■ Consigne écrite A ■
Résumez en deux phrases l'extrait sur l'enseignement de Jésus-Christ.
■ Consigne écrite B ■
Écrivez la suite de l'extrait sur l'enseignement de Jésus-Christ, après sa dernière phrase.
=== Extrait source ===
Jésus-Christ apparaît au milieu des hommes, plein de grâce et de vérité ; l’autorité et la douceur de sa parole entraînent. Il vient pour être le plus malheureux des mortels, et tous ses prodiges sont pour les misérables. Ses miracles, dit Bossuet, tiennent plus de la bonté que de la puissance. Pour inculquer ses préceptes, il choisit l’apologue ou la parabole, qui se grave aisément dans l’esprit des peuples. C’est en marchant dans les campagnes qu’il donne ses leçons. En voyant les fleurs d’un champ, il exhorte ses disciples à espérer dans la Providence, qui supporte les faibles plantes et nourrit les petits oiseaux ; en apercevant les fruits de la terre, il instruit à juger l’homme par ses oeuvres. On lui apporte un enfant, et il recommande l’innocence ; se trouvant au milieu des bergers, il se donne à lui-même le titre de pasteur des âmes, et se représente rapportant sur ses épaules la brebis égarée. Au printemps, il s’assied sur une montagne, et tire des objets environnants de quoi instruire la foule assise à ses pieds. Du spectacle même de cette foule pauvre et malheureuse, il fait naître ses béatitudes : Bienheureux ceux qui pleurent ; bienheureux ceux qui ont faim et soif, etc. Ceux qui observent ses préceptes et ceux qui les méprisent sont comparés à deux hommes qui bâtissent deux maisons, l’une sur le roc, l’autre sur un sable mouvant : selon quelques interprètes, il montrait, en parlant ainsi, un hameau florissant sur une colline, et au bas de cette colline des cabanes détruites par une inondation5. Quand il demande de l’eau à la femme de Samarie, il lui peint sa doctrine sous la belle image d’une source d’eau vive.
=== Données ===
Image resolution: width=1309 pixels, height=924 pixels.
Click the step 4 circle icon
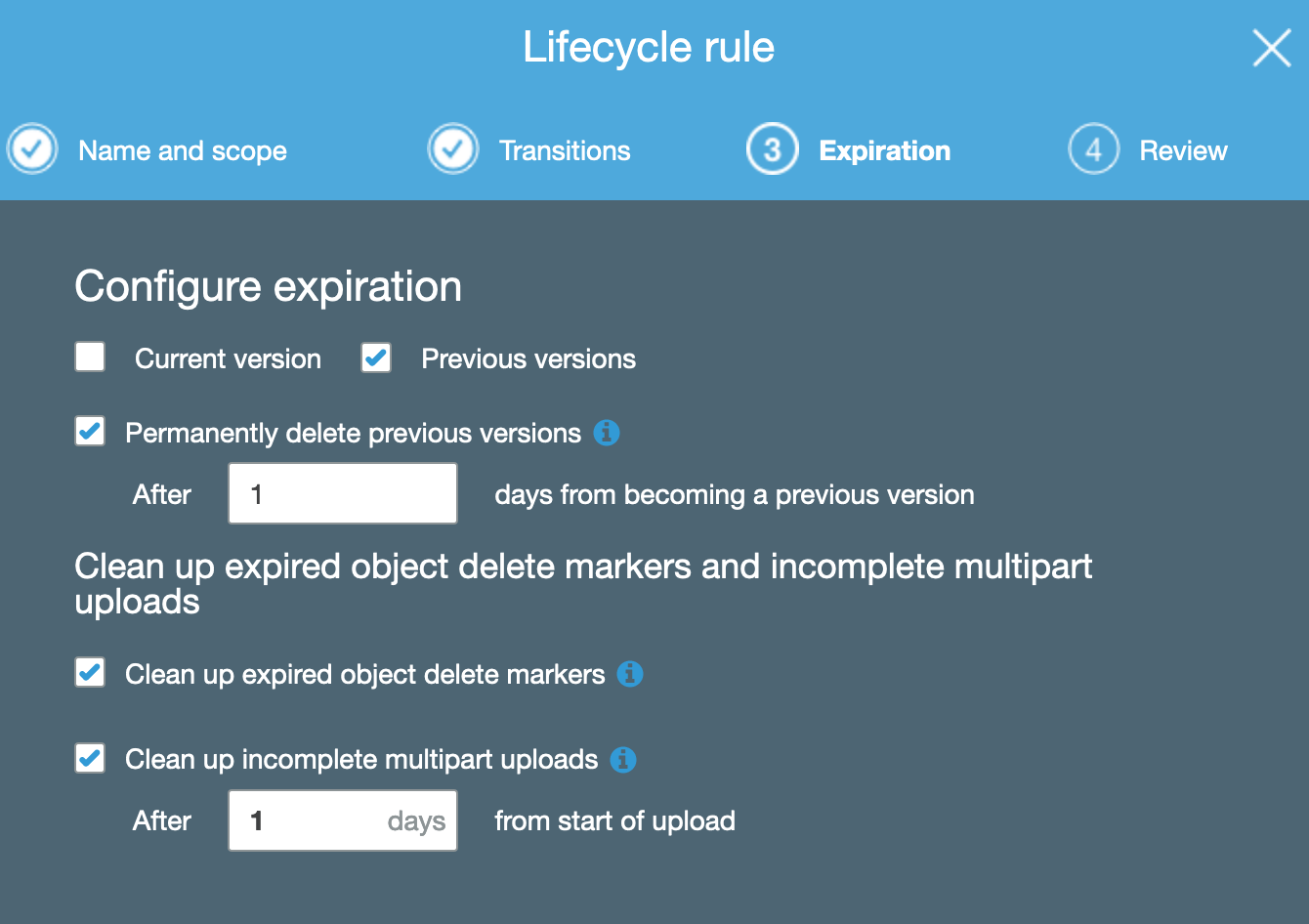[x=1093, y=149]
===
■ Bonne réponse A ■
Jésus-Christ paraît parmi les hommes plein de grâce et de vérité, et ses prodiges sont pour les misérables, ses miracles tenant, selon Bossuet, plus de la bonté que de la puissance. Il enseigne par paraboles en marchant dans les campagnes et tire ses leçons de ce qui l'entoure (fleurs, fruits, bergers, foule), jusqu'à peindre sa doctrine, devant la femme de Samarie, sous l'image d'une source d'eau vive.

■ Bonne réponse B ■
Les plus violents ennemis de Jésus-Christ n’ont jamais osé attaquer sa personne. Celse, Julien, Volusien6, avouent ses miracles, et Porphyre raconte que les oracles mêmes des païens l’appelaient un homme illustre par sa piété7. Tibère avait voulu le mettre au rang des dieux8 ; selon Lampridius, Adrien lui avait élevé des temples, et Alexandre Sévère le révérait avec les images des âmes saintes, entre Orphée et Abraham9. Pline a rendu un illustre témoignage à l’innocence de ces premiers chrétiens qui suivaient de près les exemples du Rédempteur. Il n’y a point de philosophie de l’antiquité à qui l’on n’ait reproché quelques vices : les patriarches mêmes ont eu des faiblesses ; le Christ seul est sans tache : c’est la plus brillante copie de cette beauté souveraine qui réside sur le trône des cieux. Pur et sacré comme le tabernacle du Seigneur, ne respirant que l’amour de Dieu et des hommes, infiniment supérieur à la vaine gloire du monde, il poursuivait, à travers les douleurs, la grande affaire de notre salut, forçant les hommes, par l’ascendant de ses vertus, à embrasser sa doctrine et à imiter une vie qu’ils étaient contraints d’admirer.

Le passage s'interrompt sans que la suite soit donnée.